Query one or more sources. Most of the advanced options offered here apply mostly to search collections (and can be specified on a per collection basis as well in the form of their associated sources). If you use the browse mode, search results will be cached into a temporary file and can be browsed using the query-browse function. The SOAP name of this function is: QuerySearch
Synopsis
query-results nodeset query-search(query, query-object, query-condition-object, query-condition-xpath, query-modification-macros, sources, start, syntax-operators, syntax-repository-node, syntax-field-mappings, sort-by, sort-xpaths, sort-score-xpath, sort-num-passages, rank-decay, num, num-over-request, num-per-source, num-max, browse, browse-num, browse-start, browse-clusters-num, term-expand-max-expansions, term-expand-error-when-exceeds-limit, spelling-enabled, spelling-configuration, dict-expand-dictionary, dict-expand-max-expansions, dict-expand-stem-enabled, dict-expand-stem-stemmers, dict-expand-wildcard-enabled, dict-expand-wildcard-min-length, dict-expand-wildcard-segmenter, dict-expand-wildcard-delanguage, dict-expand-regex-enabled, arena, output-contents-mode, output-contents, output-summary, output-score, output-shingles, output-duplicates, output-key, output-cache-references, output-cache-data, output-sort-keys, output-axl, output-bold-contents, output-bold-contents-except, output-bold-class-root, output-query-node, output-display-mode, authorization-rights, authorization-username, authorization-password, collapse-xpath, collapse-num, collapse-binning, collapse-sort-xpaths, binning-state, binning-mode, binning-configuration, force-binning, fetch, fetch-timeout, aggregate, aggregate-max-passes, cluster, cluster-near-duplicates, cluster-kbs, cluster-stemmers, cluster-segmenter, efficient-paging, efficient-paging-n-top-docs-to-cluster, debug, profile, extra-xml);
string query;
operator nodeset query-object;
operator nodeset query-condition-object;
string query-condition-xpath;
string query-modification-macros;
string sources;
int start;
string syntax-operators;
string syntax-repository-node;
field-map nodeset syntax-field-mappings;
string sort-by;
sort nodeset sort-xpaths;
string sort-score-xpath;
int sort-num-passages;
double rank-decay;
int num;
double num-over-request;
int num-per-source;
int num-max;
boolean browse;
int browse-num;
int browse-start;
int browse-clusters-num;
int term-expand-max-expansions;
boolean term-expand-error-when-exceeds-limit;
boolean spelling-enabled;
spelling-correction nodeset spelling-configuration;
string dict-expand-dictionary;
int dict-expand-max-expansions;
boolean dict-expand-stem-enabled;
string dict-expand-stem-stemmers;
boolean dict-expand-wildcard-enabled;
int dict-expand-wildcard-min-length;
string dict-expand-wildcard-segmenter;
boolean dict-expand-wildcard-delanguage;
boolean dict-expand-regex-enabled;
string arena;
enum output-contents-mode;
string output-contents;
boolean output-summary;
boolean output-score;
boolean output-shingles;
boolean output-duplicates;
boolean output-key;
boolean output-cache-references;
boolean output-cache-data;
boolean output-sort-keys;
nodeset output-axl;
string output-bold-contents;
boolean output-bold-contents-except;
string output-bold-class-root;
boolean output-query-node;
enum output-display-mode;
string authorization-rights;
string authorization-username;
string authorization-password;
string collapse-xpath;
int collapse-num;
boolean collapse-binning;
sort nodeset collapse-sort-xpaths;
string binning-state;
enum binning-mode;
binning-setnodeset binning-configuration;
boolean force-binning;
boolean fetch;
int fetch-timeout;
boolean aggregate;
int aggregate-max-passes;
boolean cluster;
double cluster-near-duplicates;
string cluster-kbs;
string cluster-stemmers;
string cluster-segmenter;
boolean efficient-paging;
int efficient-paging-n-top-docs-to-cluster;
boolean debug;
boolean profile;
nodeset extra-xml;
Parameters
- string query - A query string which will be parsed using the syntax-operators. This is convenient to pass user generated queries.

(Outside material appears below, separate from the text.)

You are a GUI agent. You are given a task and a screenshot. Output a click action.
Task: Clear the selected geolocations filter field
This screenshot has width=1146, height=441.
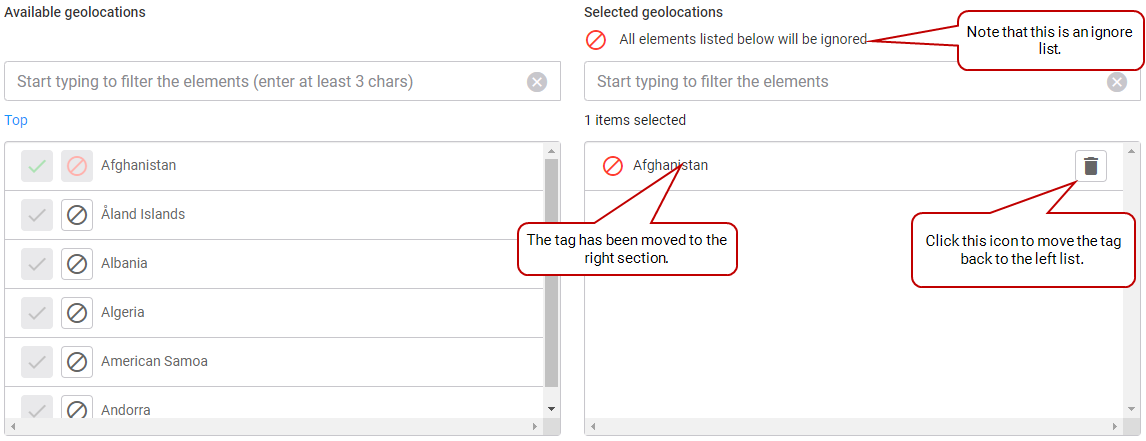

- operatornodeset query-object - A query object (similar to the object obtained by parsing the
query string according to the syntax). This query object is convenient to pass programmatically generated queries (as it is much easier to manipulate unambiguously). When both a query string and a query object are specified they are combined with an "and" operator. It is perfectly fine to specify both (to combine a user generated query with a programmatic condition for example).
- operatornodeset query-condition-object - A query object (similar to the object obtained by parsing the
query string according to the syntax) which will be interpreted as a condition on top of both query and query-object but only used to restrict results and not rank them.
- string query-condition-xpath - An XPath used to restrict the set of results (but not rank them) combined with the other query parameters.
- string query-modification-macros - Space separated list of macros used to modify the original query.
- string sources - Space separated list of sources to be queried. If not specified then no source will be queried (that can be convenient when trying to see how the query is parsed and/or expanded without actually running it).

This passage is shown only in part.